Burke, Laura G, Ryan C Burke, Ciara E Duggan, Jose F Figueroa, Marie Boltz, Donna Fick, John Orav, and Edward R Marcantonio. 2025. “Hospital Phenotypes of Observation Care Use Among Medicare Beneficiaries Visiting the Emergency Department.”. Journal of General Internal Medicine.

Abstract

BACKGROUND: OBJECTIVE: To characterize hospital phenotypes with respect to trends in observation care use and examine whether patterns differ for people with AD/ADRD.

DESIGN: Retrospective cohort study.

SUBJECTS: Traditional Medicare beneficiaries aged 68 + who visited an emergency department from 2012 to 2019.

MAIN MEASURES: For each beneficiary, we determined visit disposition (e.g., discharge, inpatient admission, or observation stay). We calculated hospital-level slopes for each disposition using linear regression and categorized each hospital as having an increase, decrease, or no change in each disposition category. Cross-tabulations of these trends determined hospital phenotypes (e.g., increasing observation stays along with decreasing admissions). We compared phenotypes by hospital characteristics and repeated these analyses stratified by AD/ADRD diagnosis.

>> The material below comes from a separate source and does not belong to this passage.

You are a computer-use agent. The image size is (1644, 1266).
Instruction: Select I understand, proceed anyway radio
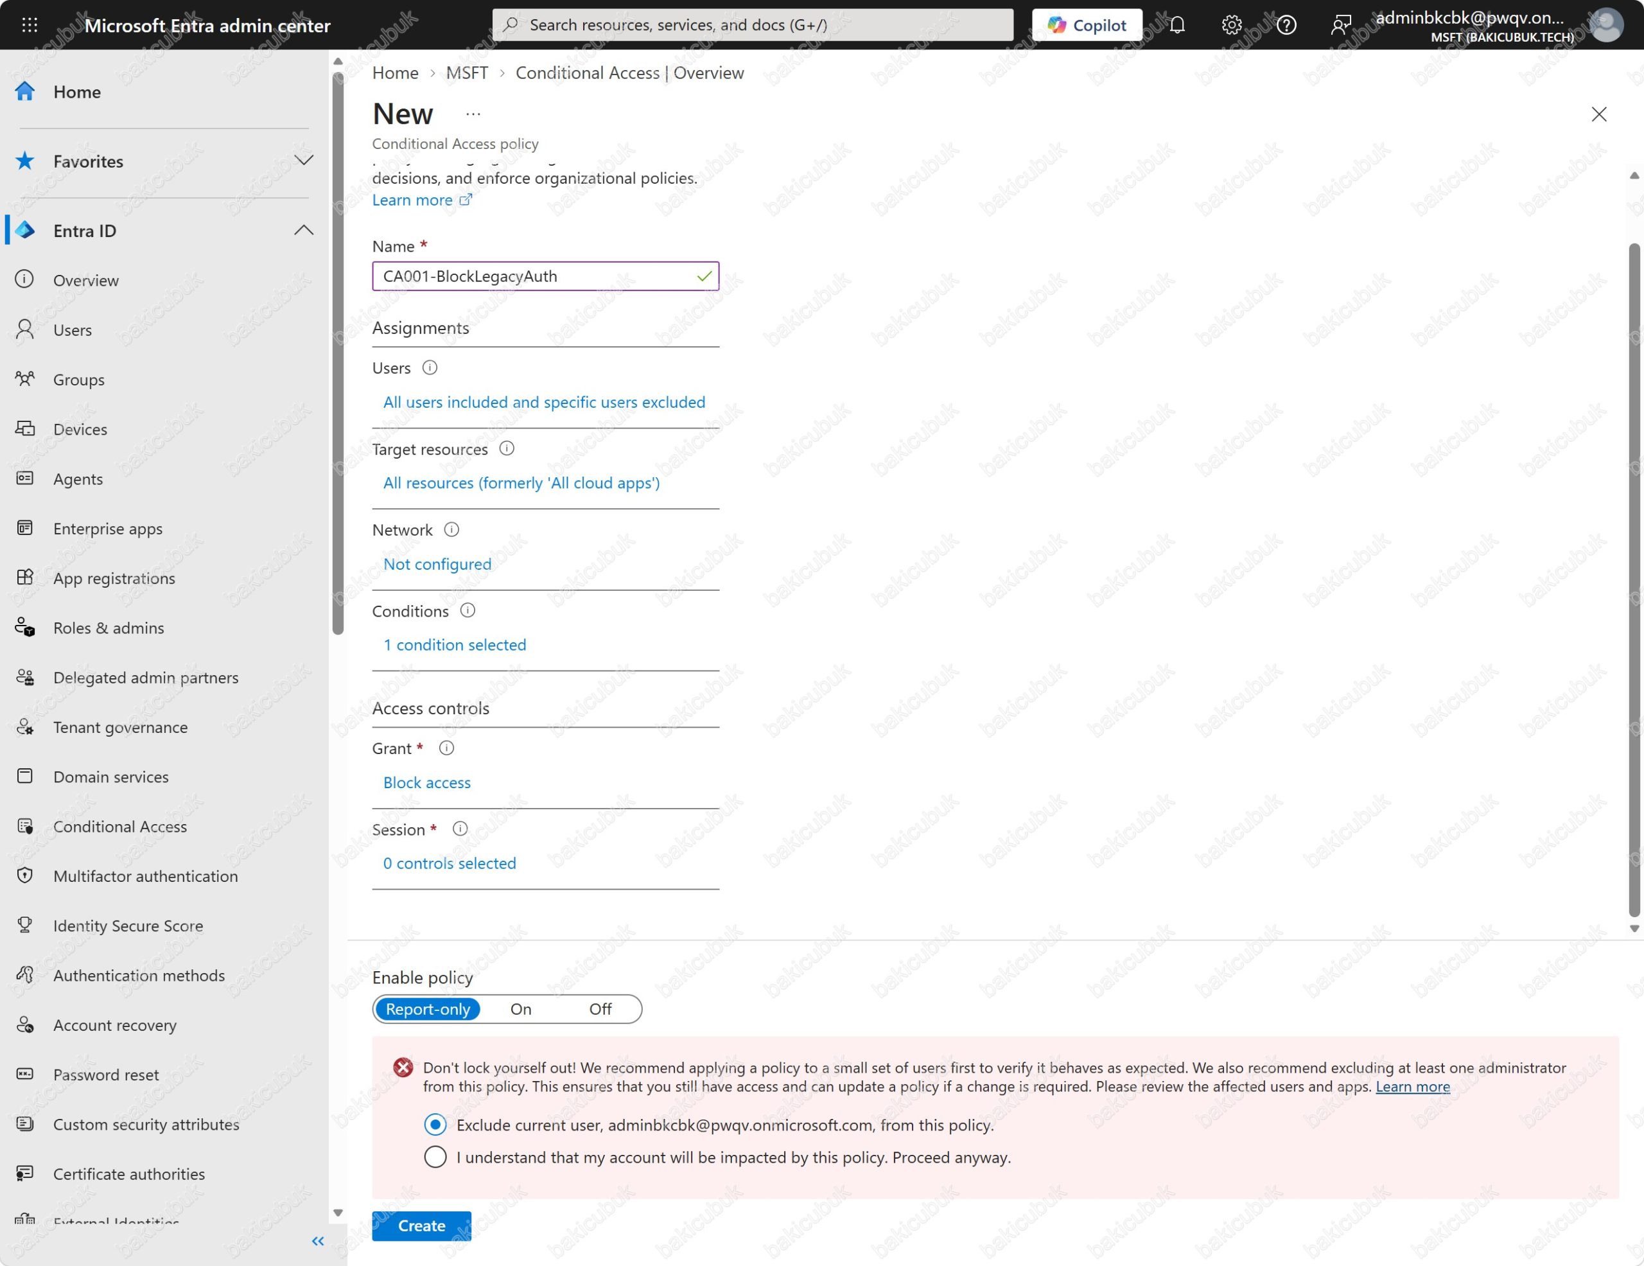[x=435, y=1157]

KEY RESULTS: Sample included 22,780,334 ED visits among 5,162,037 beneficiaries at 4835 hospitals. Nationally, the percentage of visits ending in observation increased over time, but there was a substantial decrease in observation stays among 17.5% of hospitals, and 41.4% saw no change. There were 68.8% of hospitals with identifiable phenotypes of observation use trends, the most common of which (N = 788 hospitals, 16.3%) was an increase in the rate of observation stays and a decrease in the rate of admissions. Large, teaching, and urban hospitals saw a disproportionate increase in observation use, while small, non-teaching rural and critical access hospitals saw no meaningful change. A greater share of hospitals saw an increase in observation for beneficiaries with AD/ADRD compared to those without AD/ADRD (49.0% vs. 40.0%).

CONCLUSIONS: While there has been a large national increase in observation use for Medicare beneficiaries, trends among individual hospitals varied substantially, with differential patterns by hospital characteristics and beneficiary AD/ADRD status.